Source:
● ● ● ●

Originally Posted by *an_aurora* 
I'd say a Regent or Frontier85, or a RF Radian.

Are there still regents out there? Haven't seen one in awhile....









-Angela


----------



## Violet2 (Apr 26, 2007)

I'm not going to invest in a car seat with a 45lb limit when I doubt it will last a year.

I think the Britax Marathon we have is rated up to 58-60 ish lbs.

We were looking at the store tonight and they all seem to be built for tiny little kids and DD is NOT tiny.

V


----------



## butterfly_mommy (Oct 22, 2007)

Quote:


Originally Posted by *Violet2* 
I'm not going to invest in a car seat with a 45lb limit when I doubt it will last a year.

I think the Britax Marathon we have is rated up to 58-60 ish lbs.

We were looking at the store tonight and they all seem to be built for tiny little kids and DD is NOT tiny.

V

The Radian has a 45 lb RF limit but a 65 lb or I think 80 lb in the USA FF limit.


----------



## alegna (Jan 14, 2003)

Quote:


Originally Posted by *Violet2* 
I'm not going to invest in a car seat with a 45lb limit when I doubt it will last a year.

I think the Britax Marathon we have is rated up to 58-60 ish lbs.

We were looking at the store tonight and they all seem to be built for tiny little kids and DD is NOT tiny.

● ● ● ●

Data shown:
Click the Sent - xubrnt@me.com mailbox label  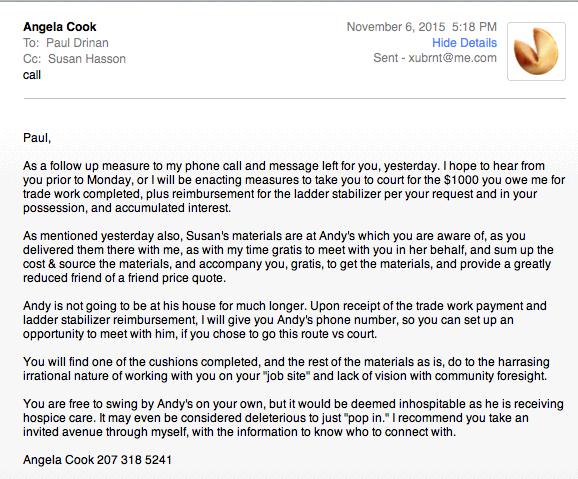click(x=435, y=58)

● ● ● ●

To be done:
Write the next part of the car seat thread, picking up after its last line. The material has no connection to the car seat thread.

Final answer:
V

The 45lb limit is for rf







there are a couple of radians with an 80lb ff limit









-Angela


----------



## Violet2 (Apr 26, 2007)

Ah okay. I misunderstood.

Yeah, a 45 weight limit won't do us any good, she's growing so fast.

Does Babies R Us carry Radian??? Or is this an internet order only thing?
V


----------



## lyterae (Jul 10, 2005)

Quote:


Originally Posted by *Violet2* 
I'm not going to invest in a car seat with a 45lb limit when I doubt it will last a year.

I think the Britax Marathon we have is rated up to 58-60 ish lbs.

We were looking at the store tonight and they all seem to be built for tiny little kids and DD is NOT tiny.

V

I also wanted to add that she quite possibly won't hit that 45 lbs as soon as you'd think.

DD at

2 years : 40 lbs
3 years: 40 lbs
4 years : 41 lbs

She continues to get taller and lean out though.


----------



## alegna (Jan 14, 2003)

Quote:


Originally Posted by *Violet2* 
Ah okay. I misunderstood.

Yeah, a 45 weight limit won't do us any good, she's growing so fast.

Does Babies R Us carry Radian??? Or is this an internet order only thing?
V

Babies R us doesn't usually carry it in store- they have it online and apparently a few stores carry it, but I've never seen it.

If you have any baby specialty stores near you they often carry it. USA Baby or Right Start or the like. I hear diapers.com has a good return policy if you want to order it to try it but need somewhere it can be returned.

-Angela


----------



## carolina~mom2be (Mar 15, 2006)

we have recaro's and







them!


----------



## *Eva* (Jul 31, 2008)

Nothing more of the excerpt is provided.